PROVIDED RECORDS:

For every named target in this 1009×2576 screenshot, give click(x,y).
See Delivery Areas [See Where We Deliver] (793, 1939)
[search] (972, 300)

...

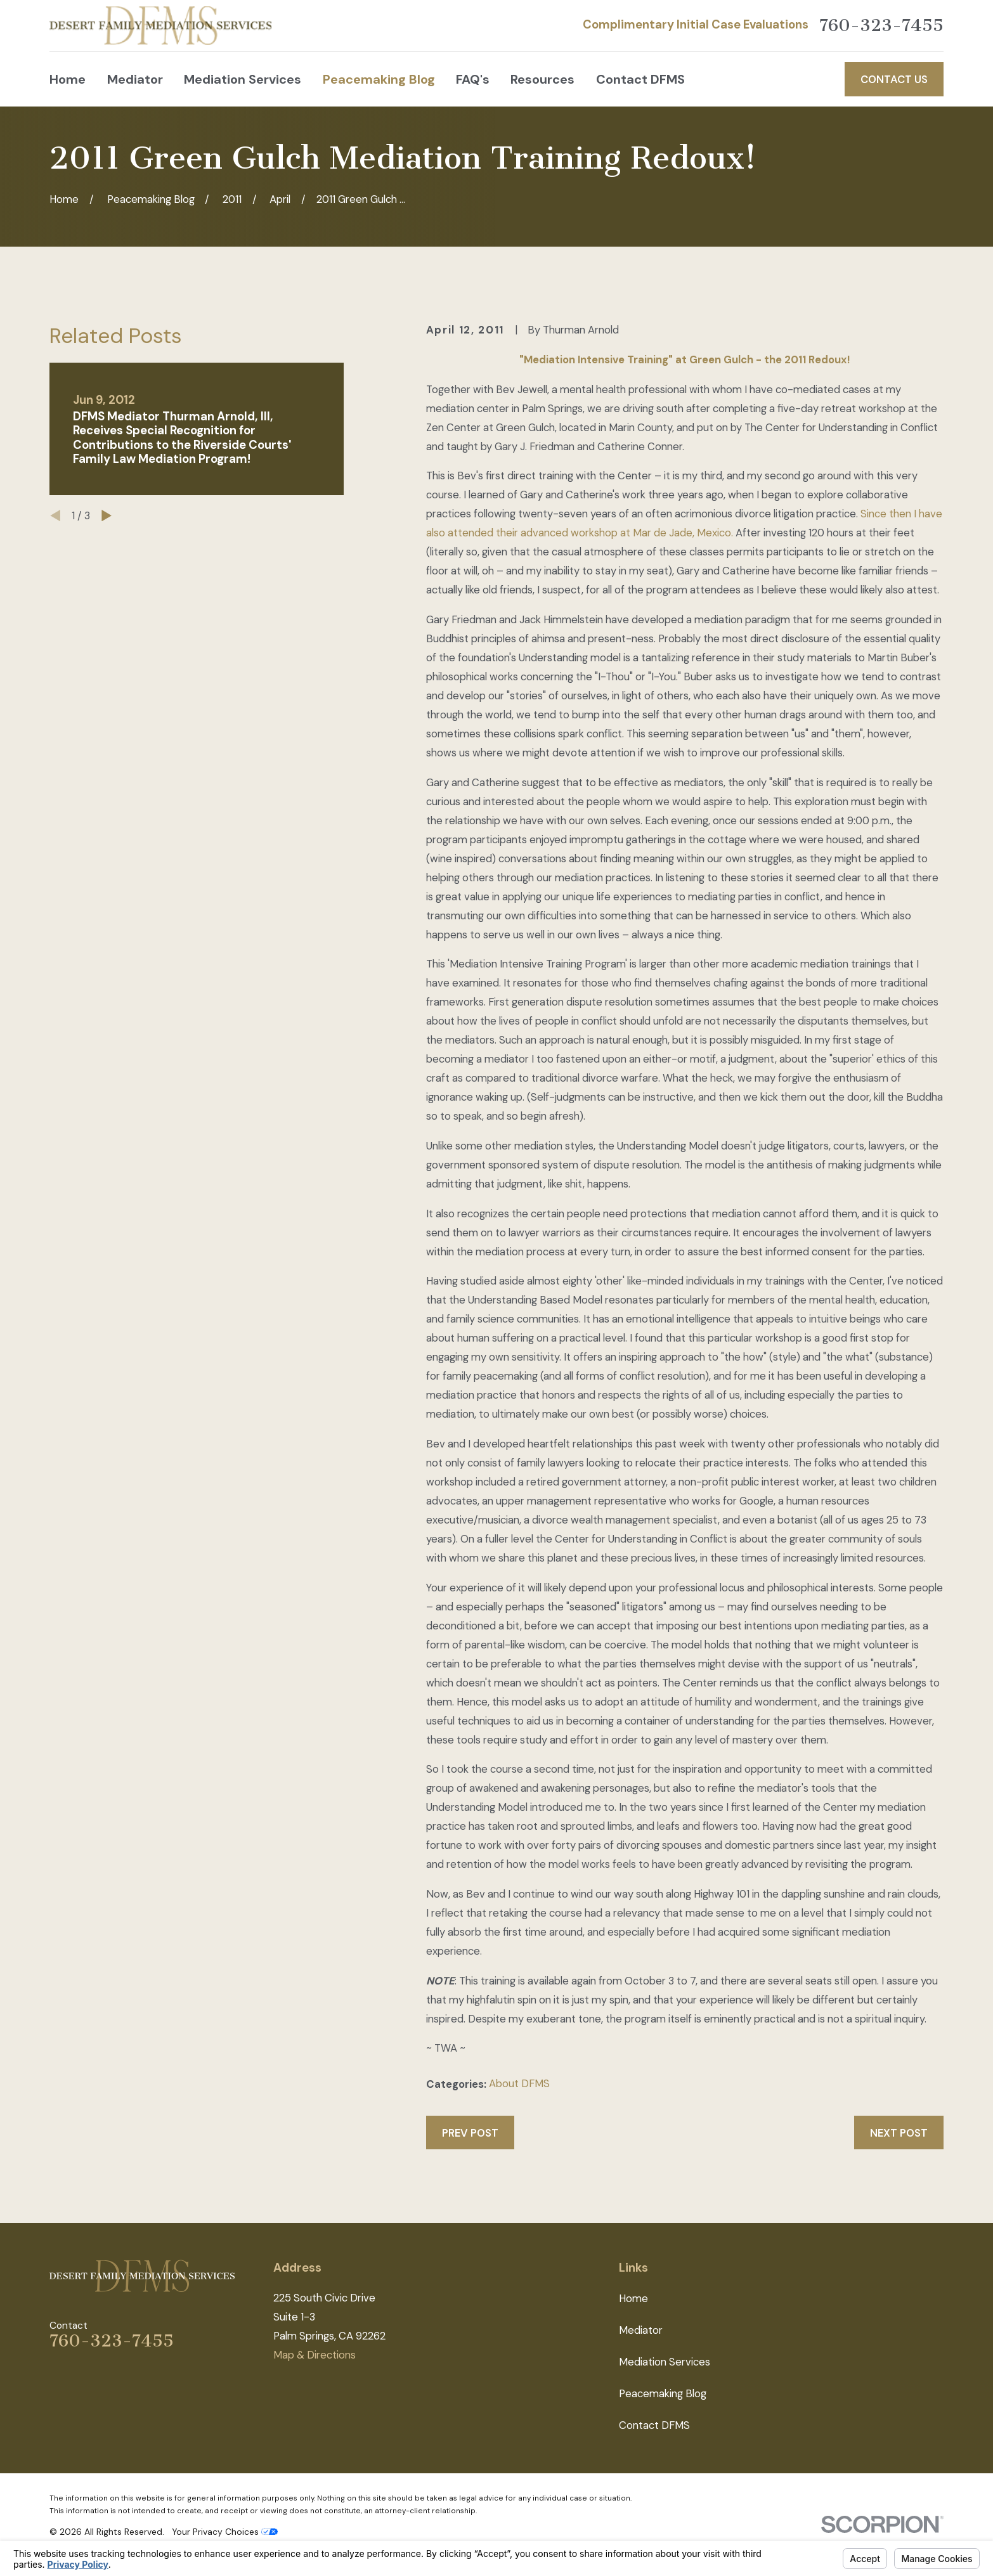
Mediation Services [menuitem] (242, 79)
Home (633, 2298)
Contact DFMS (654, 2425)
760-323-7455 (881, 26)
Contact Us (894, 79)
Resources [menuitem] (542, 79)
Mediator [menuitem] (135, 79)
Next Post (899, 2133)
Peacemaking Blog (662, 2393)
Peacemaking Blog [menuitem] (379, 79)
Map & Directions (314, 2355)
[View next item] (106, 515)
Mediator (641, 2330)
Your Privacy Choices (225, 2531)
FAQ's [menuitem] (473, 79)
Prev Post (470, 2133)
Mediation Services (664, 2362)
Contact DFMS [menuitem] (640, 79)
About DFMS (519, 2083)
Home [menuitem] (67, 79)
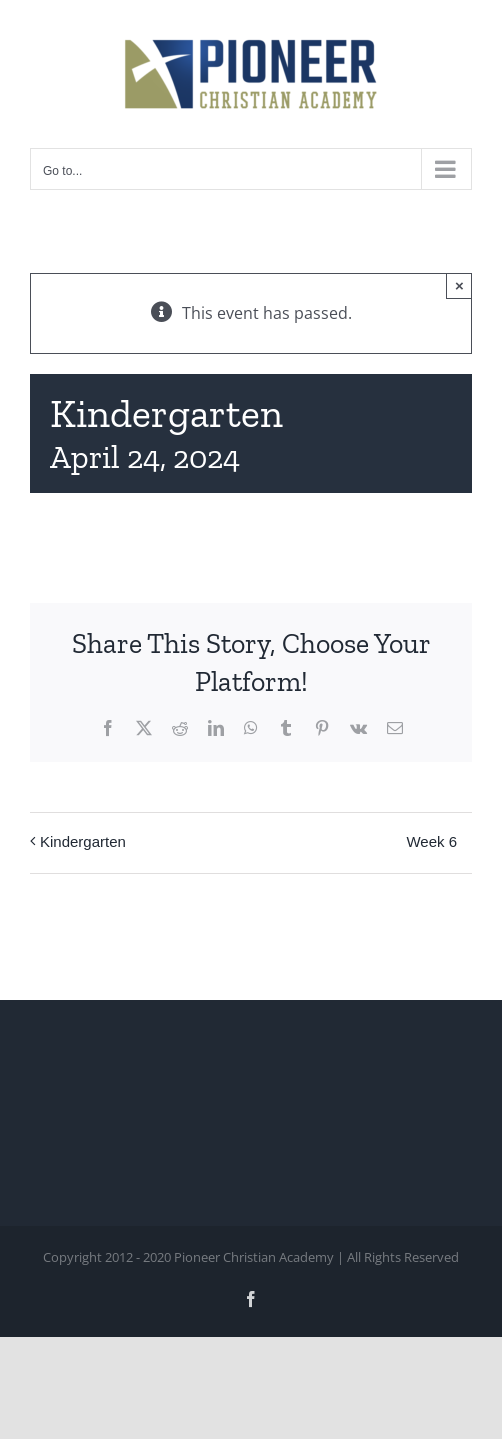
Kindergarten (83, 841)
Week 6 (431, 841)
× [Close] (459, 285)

DIRECTION: Copy the rows starting with the one containing "Contact DFMS [menuitem] (640, 79)" and ending with the one containing "[Close] (459, 285)", replacing "Kindergarten" with "Preschool" and leaving everything else as is. Omit the picture lines from your answer.

EXERCISE RESPONSE:
Contact DFMS [menuitem] (640, 79)
About DFMS (519, 2083)
Home [menuitem] (67, 79)
Preschool (83, 841)
Week 6 (431, 841)
× [Close] (459, 285)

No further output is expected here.